Right for: Magento 2 stores that only advertise on Meta and need a zero-cost CAPI setup. Free.
Feature comparison
| Tool | Setup | Bot filter | First-party CMP | Meta CAPI | Google CAPI | TikTok | Entry CAPI price | Magento native | |
|---|---|---|---|---|---|---|---|---|---|
| DataCops | Script + CNAME | 361B IP DB | TCF 2.2, first-party subdomain | Yes | Yes | Yes | Yes | $49/month | No (script tag) |
| WeltPixel GA4 PRO + CAPI | Extension + addon | No | Basic (native Magento) | Yes | Yes (addon) | Yes (addon) | No | $249+ license | Yes |
| Magefan Meta Pixel + CAPI | Extension | No | No | Yes | No | No | No | ~$149 license | Yes |
| Amasty GTM + GA4 | Extension + dependency | No | Via Amasty GDPR (separate) | No (separate) | Yes | No | No | ~$229 license | Yes |
| Meetanshi GA4 | Extension | No | No | No | No | No | No | N/A | Yes |
| Stape sGTM + extension | Extension + sGTM config | No | No | Via template | Via template | Via template | Via template | $17/month + compute | Yes (extension) |
| Anowave GA4 GTM Suite | Extension | No | Built-in (third-party CDN) | Yes | Yes | Yes | No | ~$299+ license | Yes |
| Magefan GTM | Extension (data layer only) | No | No | Via GTM | Via GTM | Via GTM | Via GTM | Setup cost | Yes |
| BSS Commerce GA4 | Extension | No | No | No | No | No | No | N/A | Yes |
| Scommerce GA4 GTM | Extension | No | No | Yes | Yes | Yes | No | ~$199 license | Yes |
| Tracklution | Webhook integration | No | No | Yes | Yes | Yes | No | €31/month | No |
| SignalBridge | Script tag | Basic | No | Yes | Yes | Yes | No | $29/month | No |
| Google Tag Gateway | GTM + gateway config | No | No | No | Yes | No | No | Free | No |
| Meta 1-Click CAPI | One-click | No | No | Yes | No | No | No | Free | No |
When NOT to use DataCops
If you need SOC 2 Type II certification on a vendor before procurement approval, DataCops is in progress on that certification and cannot provide it today. Tracklution (ISO 27001 certified) or an existing enterprise vendor is the right call until that changes.
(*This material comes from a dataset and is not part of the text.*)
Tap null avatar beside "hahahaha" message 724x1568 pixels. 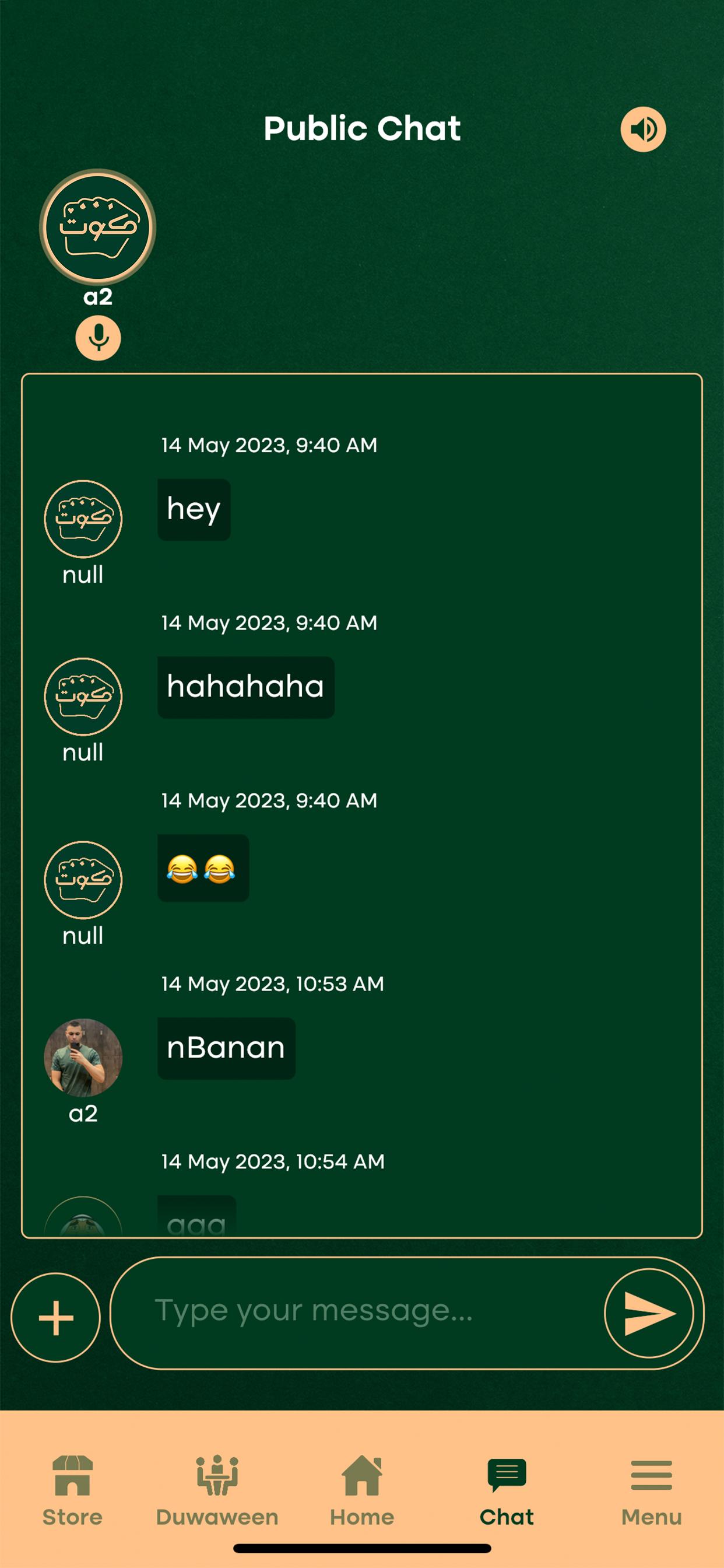pyautogui.click(x=83, y=697)
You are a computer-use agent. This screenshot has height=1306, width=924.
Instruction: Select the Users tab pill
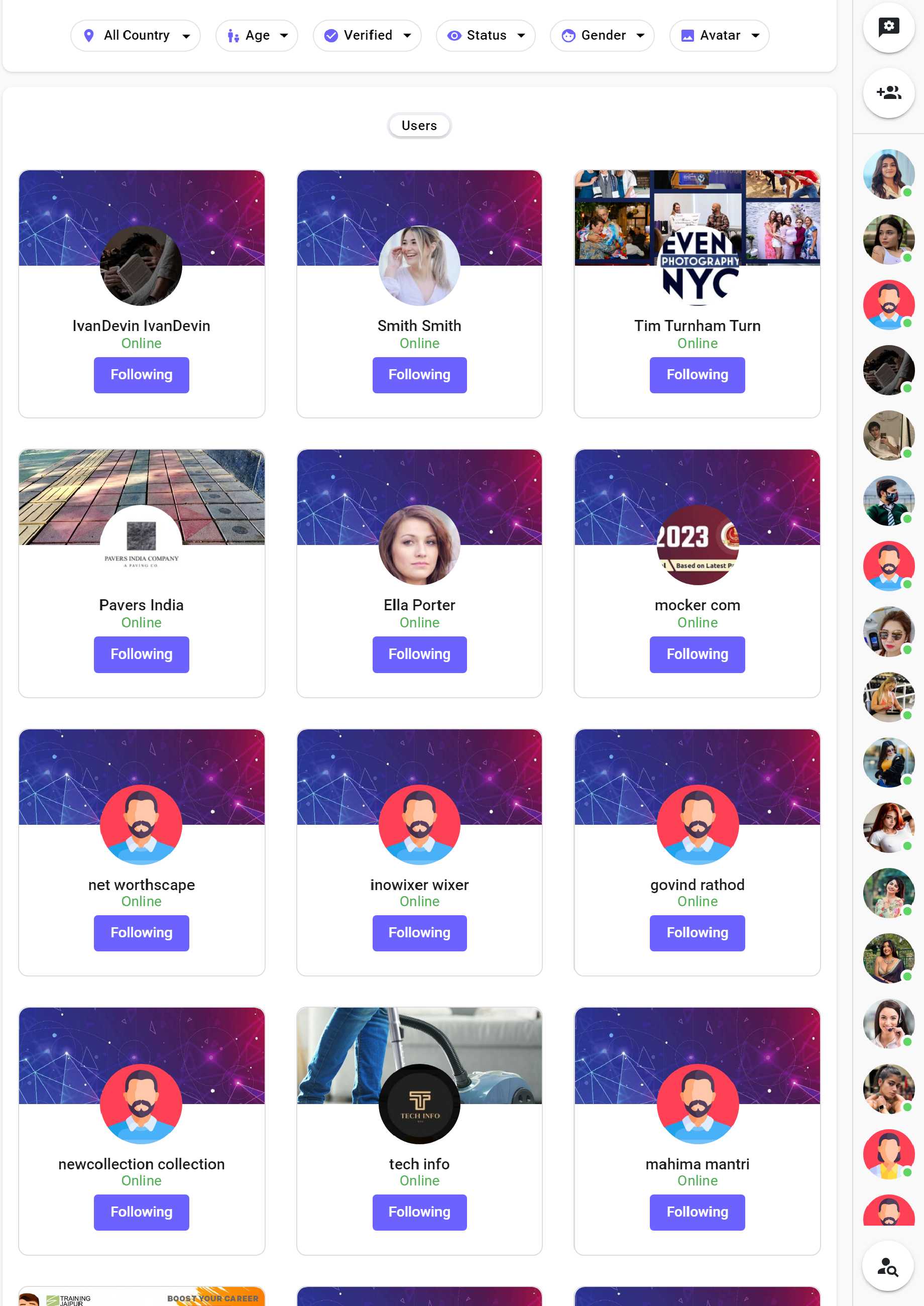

If your team has a dedicated GTM engineer and already runs a well-maintained sGTM container, you may get more value from keeping that infrastructure and adding Stape's Magento 2 extension as the bridge. Full container control is worth something to teams that have the skills to use it.
If you are running Magento 2 exclusively for B2B with no paid social media and your primary tracking need is GA4 for product analytics, the one-time cost of Amasty or WeltPixel beats a monthly subscription for your use case.
If you only advertise on Meta and have no near-term plans to expand to Google, TikTok, or LinkedIn, Meta's free 1-click CAPI plus Magefan's Meta extension handles the basics at a cost DataCops cannot beat.
The question to ask before you install anything
The Magento 2 extension ecosystem has a tool for every individual problem. A tool for GA4. A tool for Meta CAPI. A tool for consent. A tool for GTM. None of them was built to be audited as a system, and none of the vendors is accountable for what happens at the joints between their extension and the next one.
Pull your Meta Events Manager right now. Look at the Event Match Quality score on your Purchase event. Look at the volume. Cross-reference it with your actual order count from Magento. If your CAPI purchase volume is higher than your order count, you have double-counting from a deduplication failure between your pixel and your server-side extension. If your EMQ is below 7.0, the first-party data your CAPI is sending is not matching real humans. If you cannot find the bot-filtered breakdown anywhere in your tracking stack, there is not one: every bot that executed JavaScript on your Magento store is in Meta's audience data right now.
The pipe is not the problem. The water is. How much of what your Magento tracking stack sent to Meta last month can you prove came from a real human?